Published in conjunction with the screening of The Merry Widow at SFSFF 2023
When Dutch composer and pianist Maud Nelissen was commissioned to write accompaniment for Erich von Stroheim’s The Merry Widow, the first thing she did was look for the original score. But the music by William Axt and David Mendoza, who also composed for La Bohème, The Big Parade, and The Student Prince in Old Heidelberg, was nowhere to be found. Instead, Nelissen decided to go back to the beginning: the original 1905 operetta by Franz Lehár. A graduate of the venerable Utrechts Conservatorium she certainly had the classical chops to adapt it—and the composer’s estate agreed. Now with their blessing, she had to figure out how to reconcile the lighter tone of the operetta with the famously gimlet-eyed view of the film’s director, who had taken broad liberties with the story. When she spotted an accordion player during one of the film’s Balkan inn scenes, she hit on her solution. The accordion, she says, “has big possibilities, it can go really low and really dark”—so she used it to weave in some Romani songs as well as composed modern sound clusters that she has called “the black icing on a sweet cake” of Lehár’s music. Since then she’s accompanied the film over the years with both chamber and large orchestras, and Nelissen says she’s excited to return to the roots of her composition and present it again with a small ensemble, the Mont Alto Motion Picture Orchestra.

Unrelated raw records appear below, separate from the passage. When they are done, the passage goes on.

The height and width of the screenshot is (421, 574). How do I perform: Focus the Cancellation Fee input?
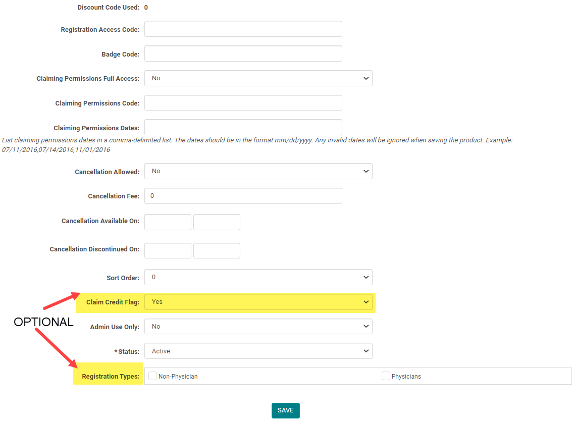tap(243, 196)
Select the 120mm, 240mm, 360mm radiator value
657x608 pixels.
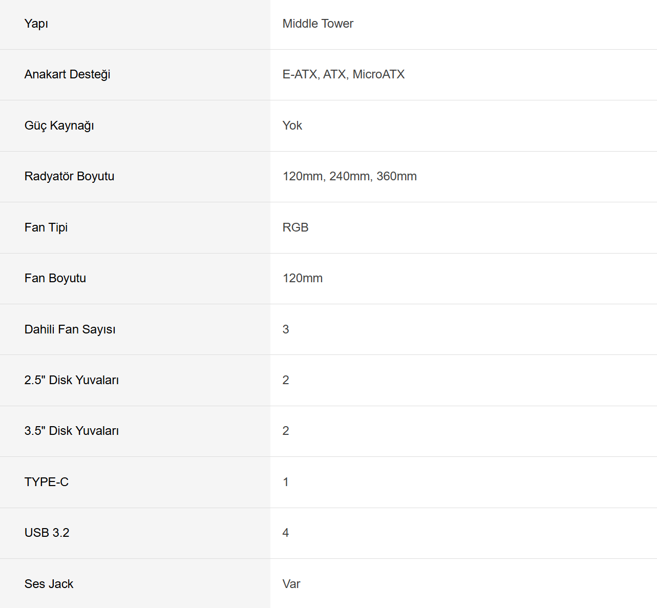pyautogui.click(x=350, y=176)
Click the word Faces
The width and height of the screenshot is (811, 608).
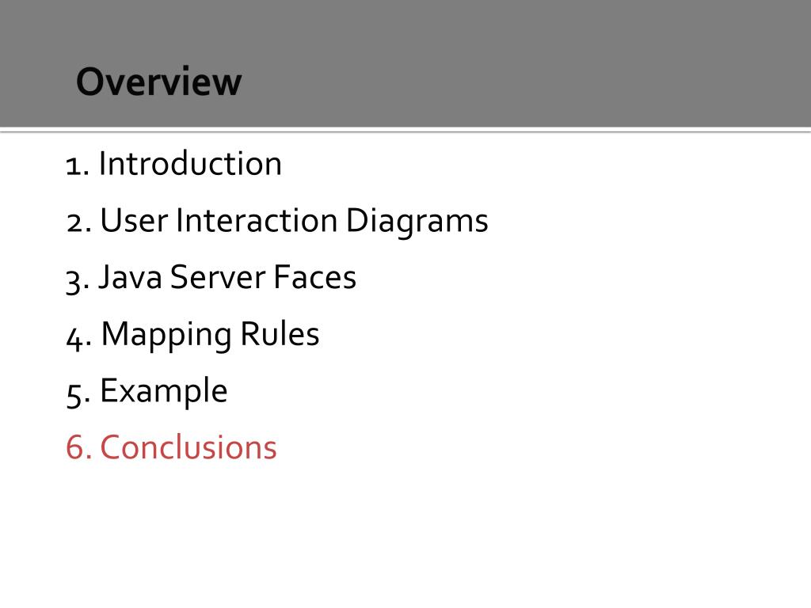point(314,277)
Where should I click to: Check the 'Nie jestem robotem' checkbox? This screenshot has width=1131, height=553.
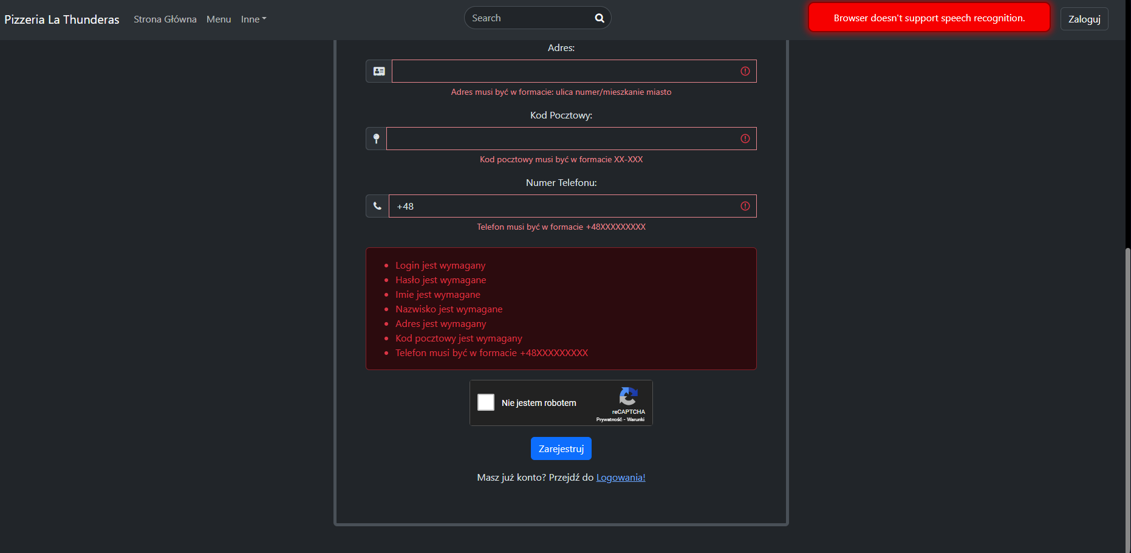pyautogui.click(x=486, y=402)
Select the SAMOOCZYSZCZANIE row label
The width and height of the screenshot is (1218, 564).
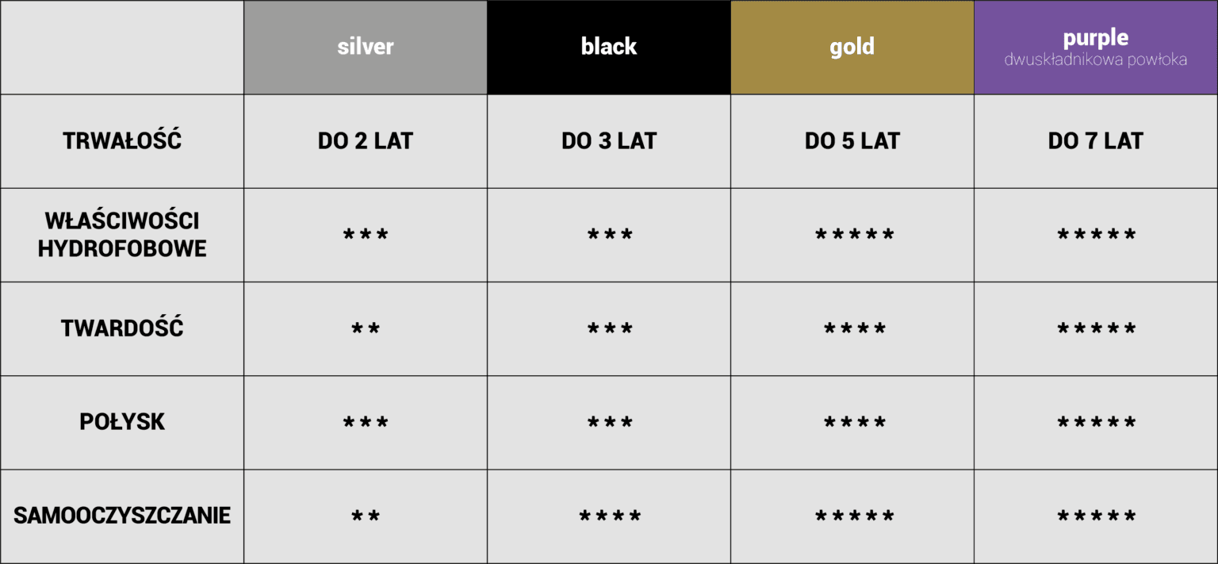122,516
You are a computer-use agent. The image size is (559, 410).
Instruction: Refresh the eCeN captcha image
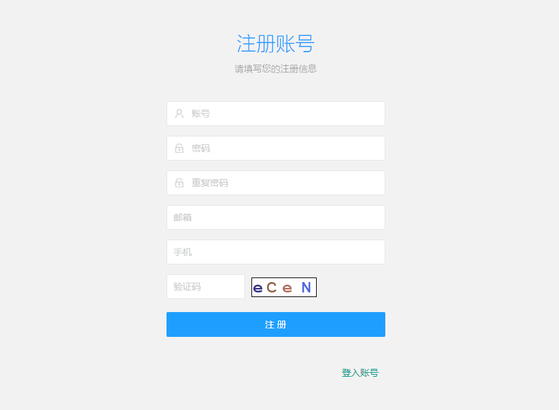coord(284,287)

How did you go from graduating with honors in classical piano to accompanying silent films?
I was asked to jump in for another pianist at the Amsterdam archive and I really enjoyed it. My teacher at the conservatory was against it; he said it was too obscure. But I had been mesmerized by the images and the possibilities for sound accompaniment and it stayed in the back of my mind as something I could do. For my own benefit I used to spend time trying to understand Charlie Chaplin’s film scores, staying up late working out the orchestral arrangement on the piano. It was just luck years later when I was asked to play for a week-long program in Italy with Eric James, who was Chaplin’s last arranger. He was really surprised when I could play The Kid on the piano:
“Who is this lady from Holland?!” It changed my life really. He was the musician I wanted to be. That older generation, they were so versatile. They could play a Bach toccata as easily as they could play ragtime. To them there was not a big difference between light music and classical music—they played everything. It took a while for me to get out of the fenced-in mode of a classical pianist, but I got addicted to silents. I was happy that it was in the dark and that it’s not all about me. I get totally taken away by the poetry of the images.
Can you talk a bit about how you’ll play for The Merry Widow?
I’ll be playing piano and conducting Mont Alto, with five added musicians. I heard Mont Alto play at SFSFF in 2016 and was struck by their wonderful music. You can really feel the bond they have with each other, like one of those long, good marriages.
Did you stick to the time period when composing or did you think about how this music has accumulated meaning in the years since, especially the waltz?
I stuck to the time period. The music is sixty percent Lehár, forty percent my own, but I really honored Lehár. I had a very old record of the operetta, with Elisabeth Schwarzkopf singing, and was totally taken away by its lyricism. The waltz is still such a beautiful waltz. Makes me cry, always.
You’ll also play for The Organist at St. Vitus Cathedral.
Yes. It’s not like The Merry Widow at all! I first played for the film last year in the Czech Republic. It’s a strange film, a horror film in some ways but at the same time a love story. Some unbelievable things happen, like would happen in a dime-store novel, but the movie has an Expressionist feel, so you don’t mind the unbelievable parts. There is a lot of suspense, especially at the beginning, so I’ll keep the music to a minimum there. I quote some late Romantic composers, including a Scriabin sonata. The atmosphere of the film, how it depicts Prague, the old streets at night in the mist, drew me back to classical composers.
The Czechs loved the screening so much that I played for it again at Smetana’s Litomyšl festival in June. My goal in life is to make these kinds of connections to other art forms, encourage more crossover. This is a good film for that. So is The Merry Widow; it would fit nicely into a classical music festival.
Can you tell me about your ensemble The Sprockets?
We have percussion, a brass section, banjo, mandolin. We’re a project orchestra and play for comedies, smaller films, a lot of women’s films, most recently in Switzerland for It with Clara Bow. We’re like Mont Alto in that we’ve been together a long time. I am a big believer in playing with the same musicians. If you use the same people, there is something extra, an energy. We’re seven musicians so we’re expensive, but I prefer to play less and play together.
Do you have an overriding philosophy for accompanying silent films?
Whether it’s composing, performing, or even in daily life, I believe you have to find a certain intensity in everything. It’s actually the way Stroheim makes his films, giving off these intense vibrations, in a good way though, otherwise you’re stressed. [Laughs.] I also look for human proportions in everything. Everything else comes after those two things: intensity and humanity. A sense of humor also doesn’t hurt. It’s like what Chaplin said about humor being very close to drama. You are on that razor’s edge and have to be able to change very quickly between the two.